Given problem 1:
Answer these questions about the archived Stanford paper on the lang attribute below:
(a) In what month and year did the author take the position at Stanford?
(b) What ISO code for Latin does the update give?
(c) What priority and checkpoint does the text cite for the WCAG1 guidance?
Given problem 2:
Can you carry on the archived Stanford paper on the lang attribute below, starting after its quotation of the WCAG1 guidance?

SOAP - Archived

October 21, 2015

Foreign Languages on the Web – The “Lang” attribute and Classic Latin.

Word cloud featuring multiple foreign languages

Prologue

In July of 2006, I took a position at Stanford University, to establish and run an on-line accessibility program, which ultimately become known as SOAP (Stanford Online Accessibility Program – finding the name was almost too easy). While there, I published a number of ‘whitepapers’ and other thought pieces that have subsequently been removed from the SOAP site after my departure in 2012. Since there does not appear to be an archived copy of this paper at Stanford today, I am re-posting it in the academic spirit of knowledge sharing.

By: John Foliot | Posted: April 24, 2008

Recently I was faced with a question that I really had no hard data on. Fortunately, within the circle of international colleagues I work with who specialize in “web accessibility”, I was able to gather some interesting information and opinion, and share these thoughts and observations here.

Update

After the original posting of this White Paper, it was noted that the example shown was both Latin (and more specifically Medieval Latin) and Middle English. As such the correct markup would be: <span lang=”la”> Incipit:</span> <span lang=”enm”>Holi writ haþ a liknesse to tre þat bereþ noote oþer appel</span>. Obviously this will further impact on the decision process of the project in question as I am most certain that there are currently no speech synthesizers for Middle English, although the other reasons given for using the “lang” attribute remain valid. As well, while Medieval Latin and Classical Latin can differ, there is currently only one ISO code for Latin, being “la”.

The Problem:

A web page (or specifically a series of web pages) written in English also features extensive tracts of Classical Latin text – text originating from the 12th and 13th century. The W3C WCAG1 guidance states: Clearly identify changes in the natural language of a document’s text and any text equivalents (e.g., captions). (Priority 1, Checkpoint 4.1)

Source material:
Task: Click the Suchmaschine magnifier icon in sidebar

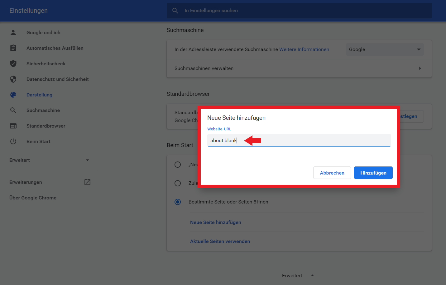Action: tap(13, 110)
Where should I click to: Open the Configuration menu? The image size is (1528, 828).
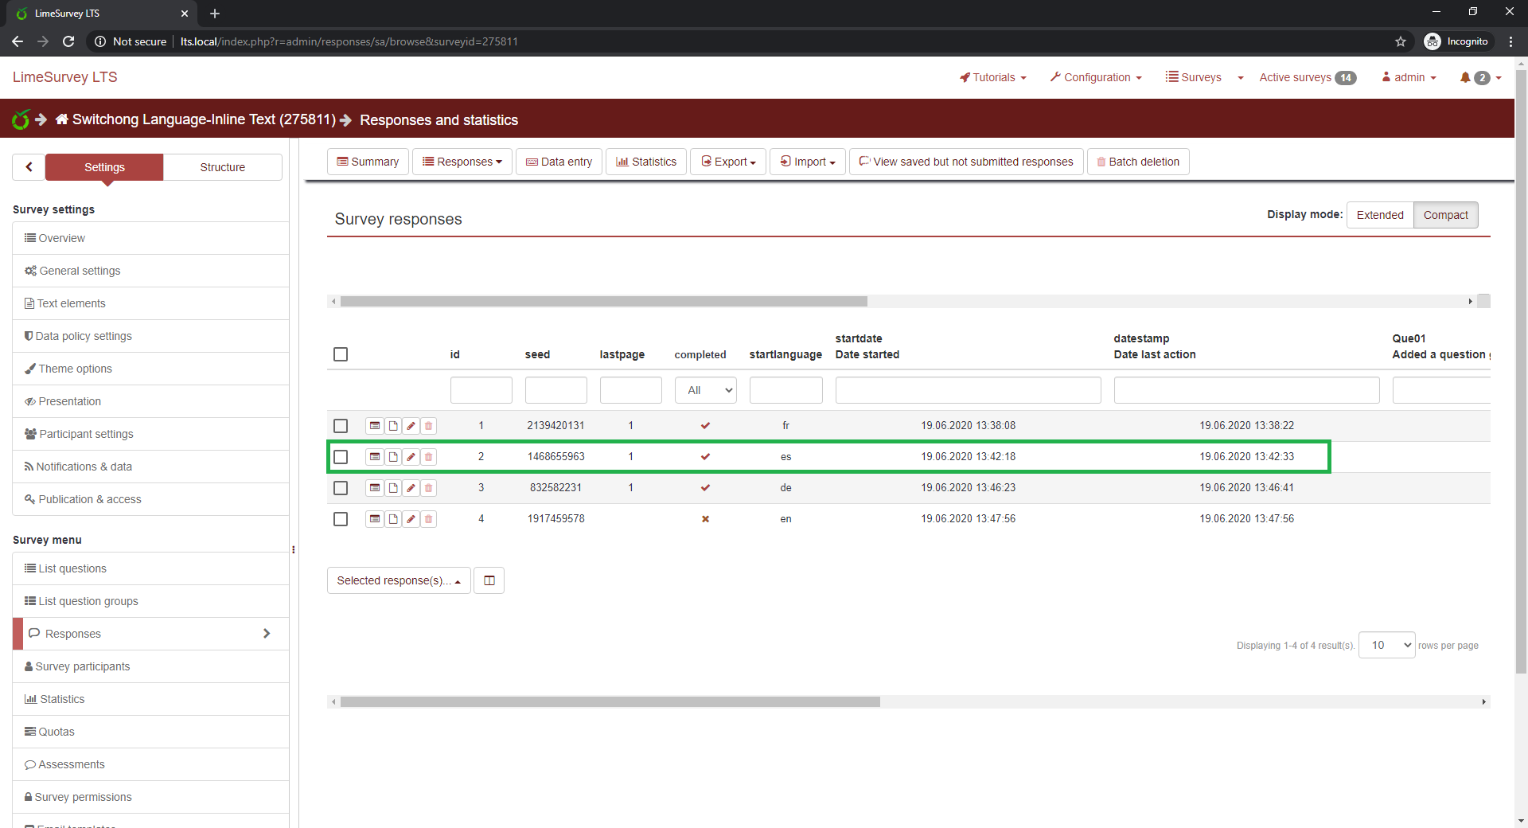[1096, 77]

Final answer 1:
(a) July 2006
(b) "la"
(c) Priority 1, Checkpoint 4.1

Final answer 2:
The question however was whether or not undertaking the non-trivial task of marking up these Latin texts to meet the WCAG Requirement was worth the return on investment? (<span lang=”la”> Incipit: Holi writ haþ a liknesse to tre þat bereþ noote oþer appel</span>)

There is the possibility that doing so would still not satisfy a key constituency, screen readers, in a practical way as it was not clear that a Latin Speech Synthesizer even existed today. As well, “Screen readers without Unicode support will read a character outside Latin-1 as a question mark, and even in the latest version of JAWS, the most popular screen reader, Unicode characters are very difficult to read.” [1]

Opinions and Facts:

The facts and opinions that ensued, prompted by the question, centered on the following relevant points

Screen Readers / Screen Reading Software
The number of languages supported by JAWS (the leading screen reading software package in the marketplace) is not limited to the list at the software vendor’s website [2] as local distributors, for example Freedom Scientific Benelux, can deliver a JAWS version with a speech synthesizer for Dutch. It could not be determined however whether a JAWS speech synthesizer for Latin currently exists.[3] However, there is a sizable cottage industry of JAWS scripters who could add support for the characters even if it is not currently available. Given that this is an academic project it is conceivable that a blind researcher may wish to tap into this scripting resource, to add the capability if documents exist that would become more accessible with the investment.

Even if there were no speech synthesis available for a language, screen readers like JAWS can announce language changes and users can associate particular voice configurations with particular languages.

Looking beyond JAWS, Classical Latin [4] is among the current MBROLA voices [5] available. It is therefore (at least theoretically) usable with at least some screen readers and text-to-speech software, e.g. NVDA [6], FreeTTS (used by FireVox) [7], and Emacspeak [8].

Typesetting / Alternate Usage
As this is an academic project it might be more important to correctly mark-up the language for reasons other than accessibility. It is possible to machine-process words or even phrases in various useful ways, e.g. for machine translation. It is significantly more successful if you know for sure what language you are dealing with.

For example, if a user opened your HTML page in a word processor such as Microsoft Word, it would use the language markup, and this can be relevant when spelling checks are “on”, i.e. words classified as misspelled are highlighted. Declaring Latin words as Latin prevents the program from applying English spelling rules to them. (A copy of Word tested for this seemed to be Latin-ignorant. That is, it recognized the words being in Latin but did not flag anything as misspelled and did not even hyphenate Latin words. This is probably better than treating them as English or some other language.)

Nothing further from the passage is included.